[Entries for locating text and elements]

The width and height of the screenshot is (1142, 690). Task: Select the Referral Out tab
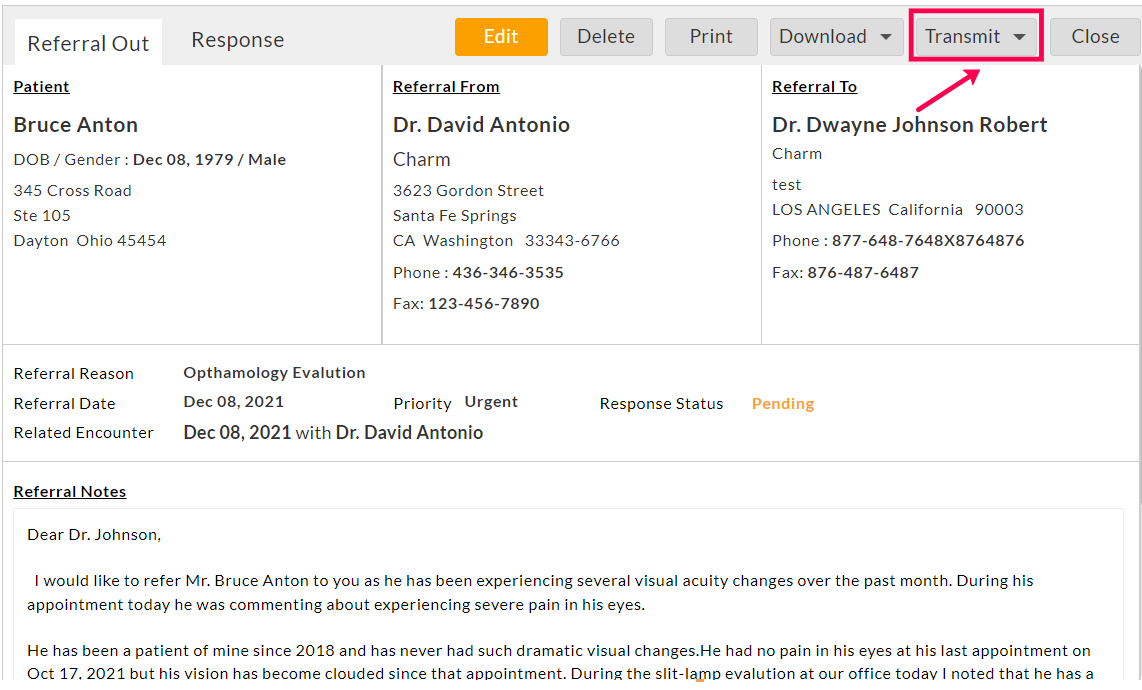pyautogui.click(x=88, y=44)
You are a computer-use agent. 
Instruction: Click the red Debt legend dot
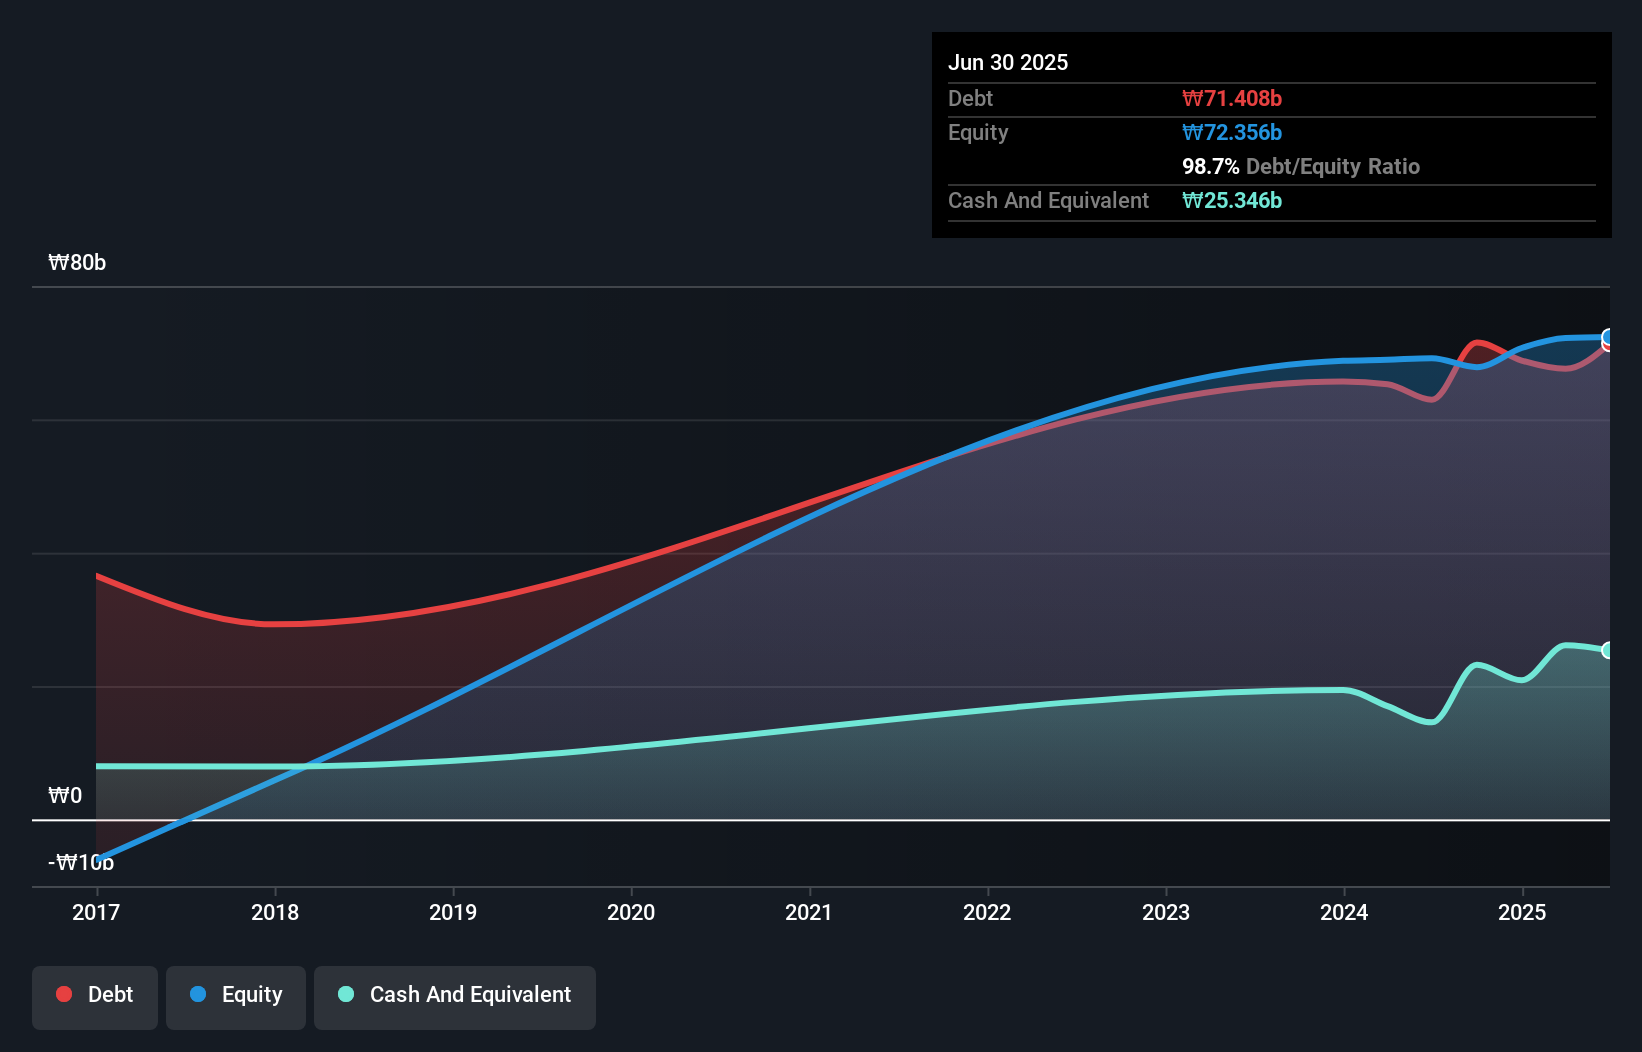(x=63, y=994)
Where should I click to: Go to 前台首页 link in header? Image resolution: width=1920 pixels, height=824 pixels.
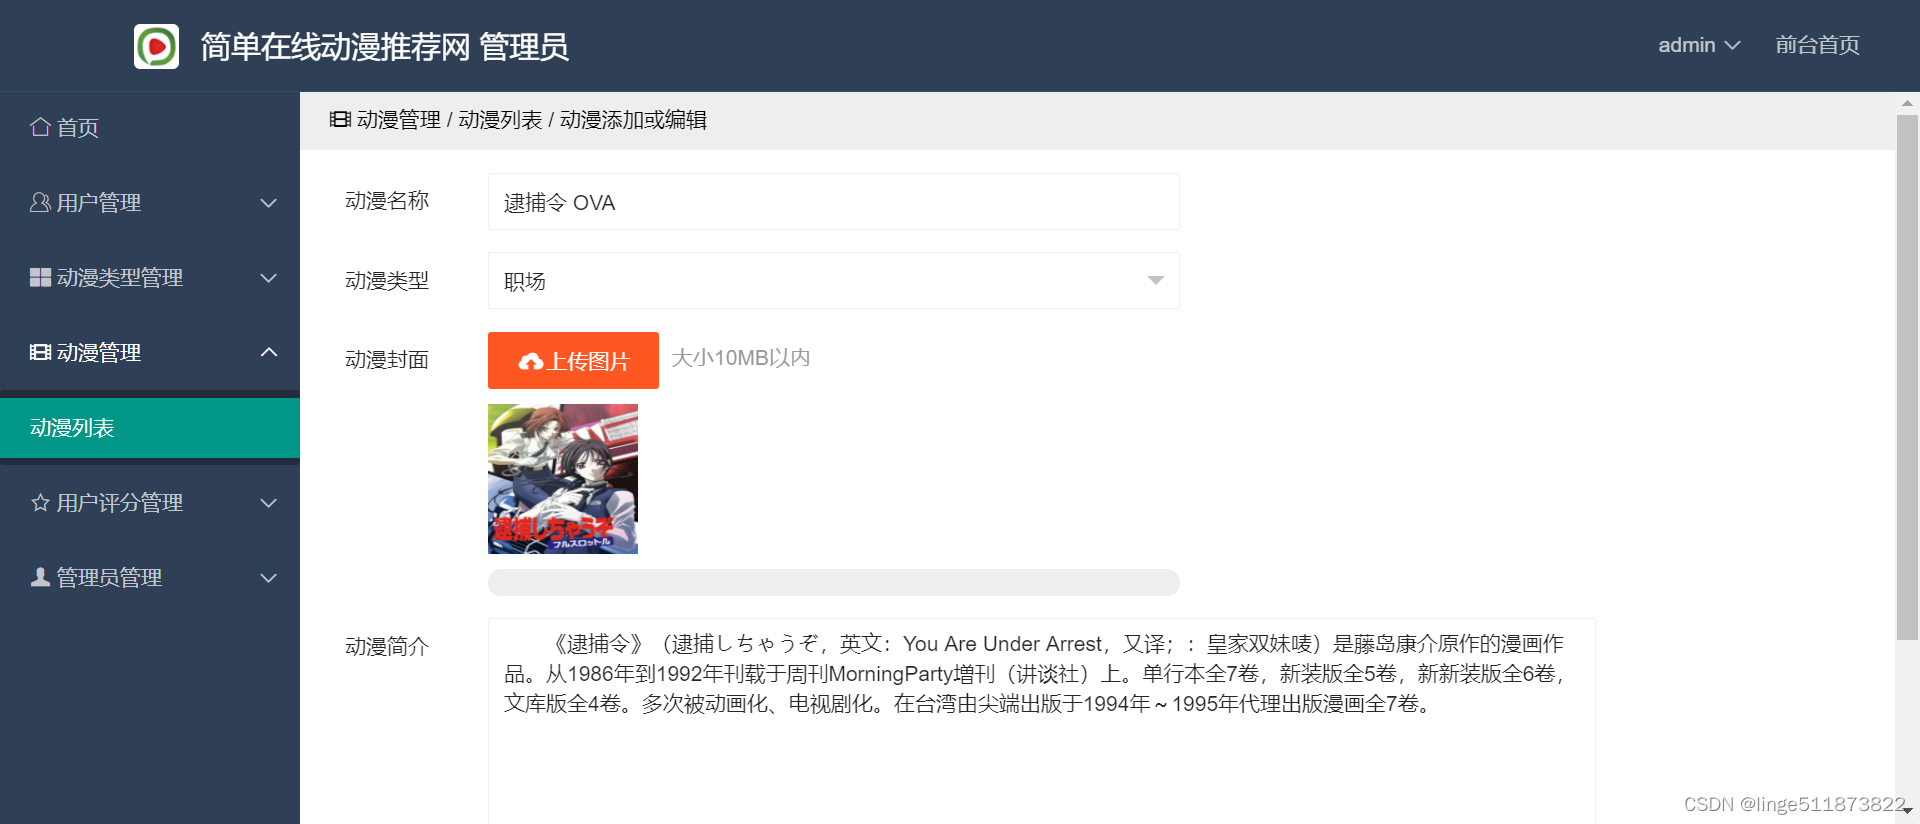[1817, 45]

**Directions:** Repeat word for word the part of the listing that begins with the line containing "You are a computer-use agent." and runs to the end of the listing. Leave the pictures out of your answer.

**Final result:**
You are a computer-use agent. 
Instruction: Click the red Debt legend dot
(x=63, y=994)
Where should I click to: Go to 前台首页 link in header? Image resolution: width=1920 pixels, height=824 pixels.
[1817, 45]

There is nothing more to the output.